Exercise details: Each line of the records below needs repeating exactly. Skip the pictures.

*** Supplied data Section Begins ***

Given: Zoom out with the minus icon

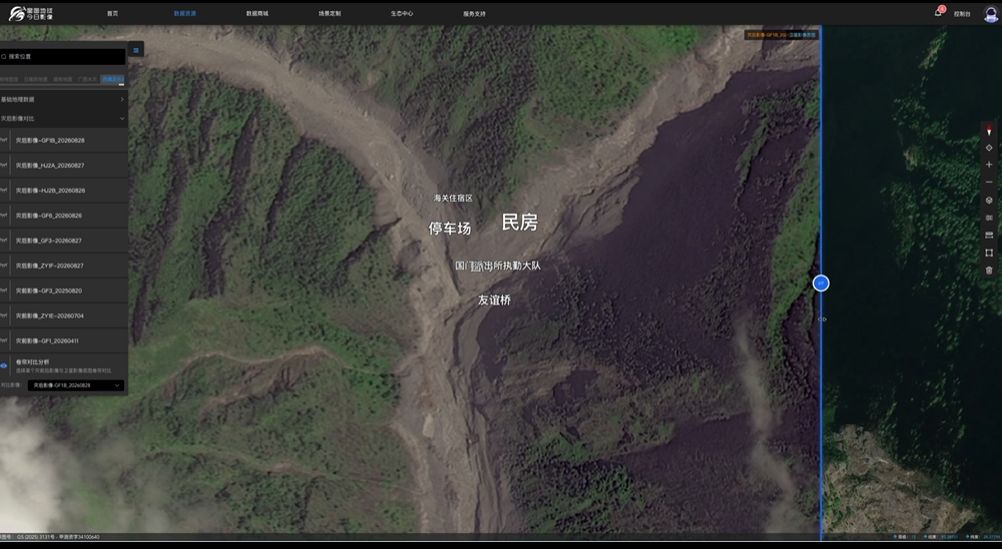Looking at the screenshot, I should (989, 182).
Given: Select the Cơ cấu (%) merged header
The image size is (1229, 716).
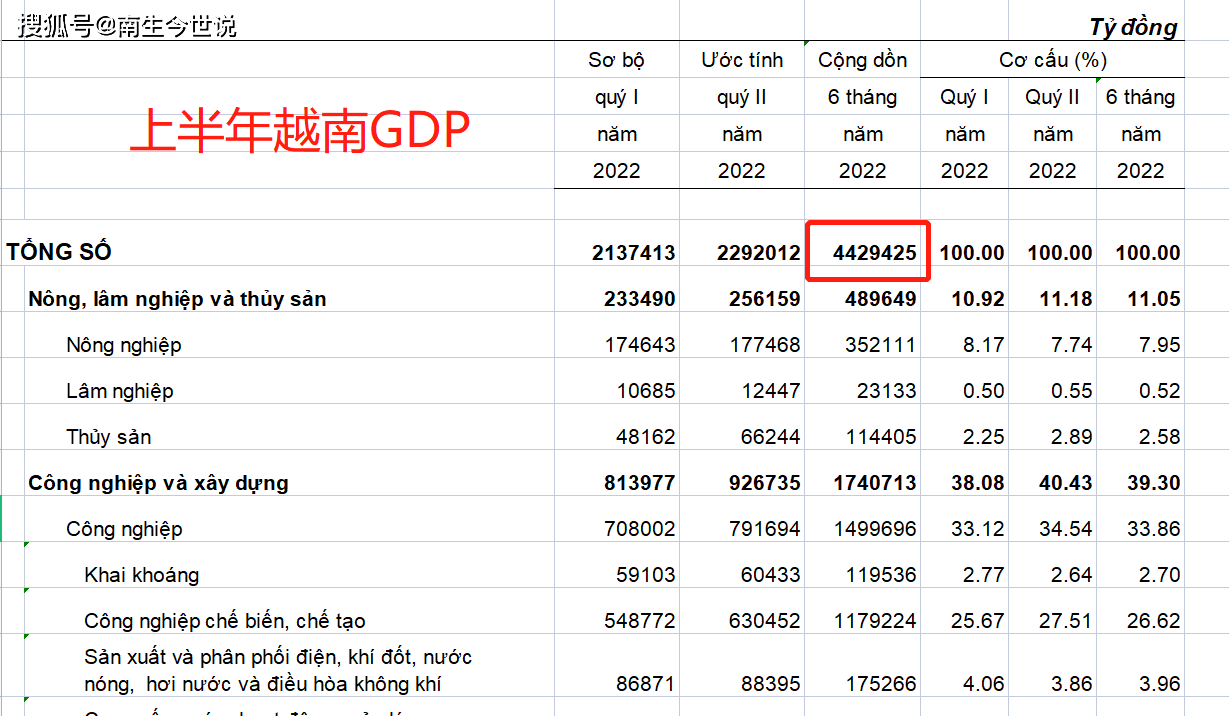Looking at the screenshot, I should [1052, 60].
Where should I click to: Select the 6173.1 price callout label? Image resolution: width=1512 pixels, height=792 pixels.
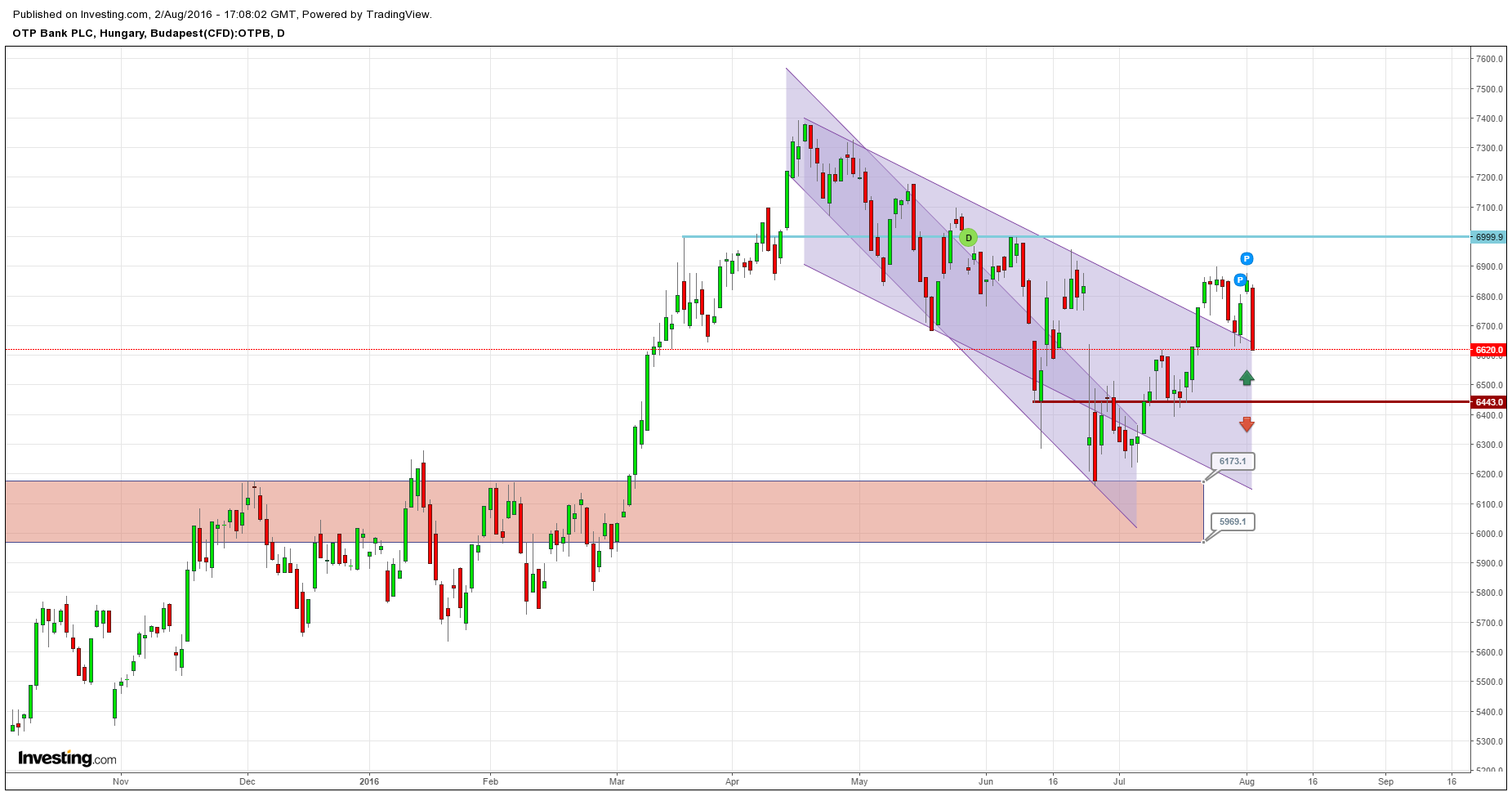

*** Supplied data Section Ends ***

Response:
Given: Zoom out with the minus icon

Looking at the screenshot, I should (989, 182).
Given: Select the Cơ cấu (%) merged header
The image size is (1229, 716).
Looking at the screenshot, I should [1052, 60].
Where should I click to: Select the 6173.1 price callout label? Image resolution: width=1512 pixels, height=792 pixels.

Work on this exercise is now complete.